Problem 1 ::
Return, word for word, the part of the string-processing post that opens with the words containing "The other thing" and closes with "easier to understand.".
Problem 2 ::
How many lines of the rows contain the string "right", case-sensitive? Give only the number.

Excerpted text ::
Boost logo

Boost :

From: Jeff Garland (jeff_at_[hidden])
Date: 2006-07-02 14:51:32


David Abrahams wrote:
> Jeff Garland <jeff_at_[hidden]> writes:
>
>> I've been working on a little project where I've had to doing lots of string
>> processing, so I decided to put together a string type that wraps up
>> boost.regex and boost.string_algo into a string type. I also remember a
>> discussion in the LWG about whether the various string algorithms should be
>> built in or not -- well consider this a test -- personally I find it easier
>> built into the string than as standalone functions.
>
> I appreciate the convenience of such an interface, I really do, but
> doesn't this design just compound the "fat interface" problems that
> std::string already has?

Yes, that's partially the point :-) I understand std::string is too big for
some. Sadly the members it has make it hard to do the things I tend to do with
strings most often with strings. The fact is, if you look around at the
languages people are using most for string processing, they offer just as many
features as super_string and then some. Somehow, programmers are managing to
deal with this. I'd buy more into the fat interface being a problem if
something in the string class went beyond string processing, but it doesn't.
String processing is a big complex domain -- whole languages have been
optimized for it -- it needs a lot of functions to cover the domain and make
easy to read code. Any way you slice it the current basic_string is inferior
to what most modern languages offer.

Needless to say, I understand all about stl, free functions, their power, etc,
etc. But the big thing this misses is that having a single type that unifies
the string processing interface means there's a single set of documentation to
start figuring out how to do a string manipulation. I don't have to wade thru
50 pages of string_algorithms, 50 pages of regex docs and so on -- there's
hundreds of functions to deal with strings there. Not to mention the
templatization factor in the docs of these libraries which mostly detracts
from me figuring out how to process the string. If I'm a Boost novice much of
this great a useful string processing capability might be lost in so many
other libraries.

The other thing that gets me is the readability of code. With a built-in
function, it's one less parameter to remember when calling these functions.
It seems trivial, but I believe the code is ultimately easier to understand.

Records supplied ::
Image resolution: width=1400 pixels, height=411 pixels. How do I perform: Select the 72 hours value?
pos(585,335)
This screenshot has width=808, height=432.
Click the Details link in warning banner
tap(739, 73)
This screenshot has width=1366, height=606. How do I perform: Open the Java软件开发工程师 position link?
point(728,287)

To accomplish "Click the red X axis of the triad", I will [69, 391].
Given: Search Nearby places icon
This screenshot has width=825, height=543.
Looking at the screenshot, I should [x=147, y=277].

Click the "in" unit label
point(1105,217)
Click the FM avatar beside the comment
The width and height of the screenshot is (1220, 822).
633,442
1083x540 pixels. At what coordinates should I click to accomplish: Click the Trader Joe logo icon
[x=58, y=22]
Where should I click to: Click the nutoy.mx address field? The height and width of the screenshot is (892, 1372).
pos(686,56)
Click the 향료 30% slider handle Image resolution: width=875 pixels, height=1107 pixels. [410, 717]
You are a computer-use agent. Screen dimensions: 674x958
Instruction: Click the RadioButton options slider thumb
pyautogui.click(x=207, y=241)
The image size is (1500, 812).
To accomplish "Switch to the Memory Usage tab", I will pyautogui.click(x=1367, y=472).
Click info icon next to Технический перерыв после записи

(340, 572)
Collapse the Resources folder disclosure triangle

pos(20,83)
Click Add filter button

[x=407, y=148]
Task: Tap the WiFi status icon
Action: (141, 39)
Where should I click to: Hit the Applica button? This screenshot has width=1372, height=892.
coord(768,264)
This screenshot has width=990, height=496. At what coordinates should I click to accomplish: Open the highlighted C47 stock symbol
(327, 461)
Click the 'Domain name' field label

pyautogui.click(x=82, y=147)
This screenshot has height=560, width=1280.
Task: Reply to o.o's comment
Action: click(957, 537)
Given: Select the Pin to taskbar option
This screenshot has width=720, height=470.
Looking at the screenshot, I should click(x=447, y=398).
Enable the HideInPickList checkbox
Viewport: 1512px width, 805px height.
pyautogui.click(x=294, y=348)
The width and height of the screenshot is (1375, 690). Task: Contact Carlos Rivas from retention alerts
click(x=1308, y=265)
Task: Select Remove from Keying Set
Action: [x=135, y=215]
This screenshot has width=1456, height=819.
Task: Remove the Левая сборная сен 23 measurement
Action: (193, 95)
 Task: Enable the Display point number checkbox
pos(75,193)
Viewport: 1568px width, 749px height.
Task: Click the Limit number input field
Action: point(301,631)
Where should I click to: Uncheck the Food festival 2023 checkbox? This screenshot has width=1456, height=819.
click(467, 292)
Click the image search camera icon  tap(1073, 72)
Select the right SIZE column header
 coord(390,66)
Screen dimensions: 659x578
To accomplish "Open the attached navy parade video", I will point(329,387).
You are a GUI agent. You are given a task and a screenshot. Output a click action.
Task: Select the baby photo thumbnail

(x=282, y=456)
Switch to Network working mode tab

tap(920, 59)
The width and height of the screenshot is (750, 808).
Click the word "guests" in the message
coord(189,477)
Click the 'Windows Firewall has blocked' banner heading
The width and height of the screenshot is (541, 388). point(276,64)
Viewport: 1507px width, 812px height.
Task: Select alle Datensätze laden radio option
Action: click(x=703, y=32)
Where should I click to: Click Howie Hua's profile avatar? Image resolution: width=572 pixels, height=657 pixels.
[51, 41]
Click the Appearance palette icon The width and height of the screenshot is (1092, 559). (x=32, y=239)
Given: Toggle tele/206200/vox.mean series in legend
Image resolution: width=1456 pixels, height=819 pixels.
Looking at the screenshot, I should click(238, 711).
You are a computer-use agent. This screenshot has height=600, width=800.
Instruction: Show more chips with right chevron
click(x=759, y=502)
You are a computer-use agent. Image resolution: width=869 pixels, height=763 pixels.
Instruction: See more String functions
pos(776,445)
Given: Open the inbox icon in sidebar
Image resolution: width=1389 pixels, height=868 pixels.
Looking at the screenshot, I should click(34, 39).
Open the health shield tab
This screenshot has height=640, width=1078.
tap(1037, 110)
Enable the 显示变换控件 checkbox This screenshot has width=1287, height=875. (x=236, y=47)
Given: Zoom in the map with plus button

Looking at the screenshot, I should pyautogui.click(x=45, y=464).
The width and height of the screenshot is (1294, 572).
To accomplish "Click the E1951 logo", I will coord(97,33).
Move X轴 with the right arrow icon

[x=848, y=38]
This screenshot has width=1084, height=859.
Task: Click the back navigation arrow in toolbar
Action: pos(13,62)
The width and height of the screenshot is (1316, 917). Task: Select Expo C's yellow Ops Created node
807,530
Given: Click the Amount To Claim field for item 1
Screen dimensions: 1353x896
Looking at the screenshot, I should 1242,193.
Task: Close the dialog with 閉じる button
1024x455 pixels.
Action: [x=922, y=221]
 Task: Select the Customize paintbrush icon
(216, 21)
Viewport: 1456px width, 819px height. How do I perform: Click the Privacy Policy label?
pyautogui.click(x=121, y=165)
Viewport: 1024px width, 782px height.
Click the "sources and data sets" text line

Worked answer 1 ::
The other thing that gets me is the readability of code. With a built-in
function, it's one less parameter to remember when calling these functions.
It seems trivial, but I believe the code is ultimately easier to understand.

Worked answer 2 ::
3